- Topličice Location in Slovenia
- Coordinates: 45°36′13.49″N 15°6′10.27″E﻿ / ﻿45.6037472°N 15.1028528°E
- Country: Slovenia
- Traditional region: Lower Carniola
- Statistical region: Southeast Slovenia
- Municipality: Semič
- Elevation: 603.2 m (1,979.0 ft)

Population (2002)
- • Total: none

= Topličice, Semič =

Topličice (/sl/; formerly also Male Toplice; Töplitzel, Gottscheerish: Teplitzle) is a remote abandoned settlement in the Municipality of Semič in southern Slovenia. The area is part of the traditional region of Lower Carniola and is now included in the Southeast Slovenia Statistical Region. Its territory is now part of the village of Sredgora. It lies in a narrow dry valley 1 km east of Sredgora.

==Name==
The name Topličice and names like it (e.g., Dolenjske Toplice) are derived from the Slovene common noun *toplica 'hot spring', referring to a local geological feature. The German name Töplitzel and Gottscheerish name Teplitzle are derived from the Slovenian name.
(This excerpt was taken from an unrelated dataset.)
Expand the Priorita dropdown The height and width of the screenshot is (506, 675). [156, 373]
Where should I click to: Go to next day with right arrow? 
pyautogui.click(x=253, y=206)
Both the Slovene and German names are diminutives (with the suffixes -ice and -el), also reflected in the obsolete Slovene name Male Toplice, all literally 'little hot spring(s)'. The diminutive form may have also helped differentiate the settlement from many others named Toplice/Töplitz.

==History==
Topličice was a Gottschee German village. It was not recorded in the land registry of 1574, and so it may have developed later as a settlement founded under the Counts of Blagay. It had six houses in 1750. Before the Second World War, the village had four houses and a population of 17. The forest railway between Rog and Črnomelj ran near the village. The population made a living by selling wood, raising livestock, and some viticulture, with vineyards located in Rodine. The original inhabitants were evicted from the village in the fall of 1941. It was burned by Italian troops in the summer of 1942 during the Rog Offensive and was never rebuilt. The ruins of the village are now registered as cultural heritage.

==Church==
A chapel of ease dedicated to Saint Martin stood in the village. The church dated back to at least 1610, when its 80 kg bell was cast. As such, the church was the oldest known cultural monument in the Parish of Planina (Stockendorf).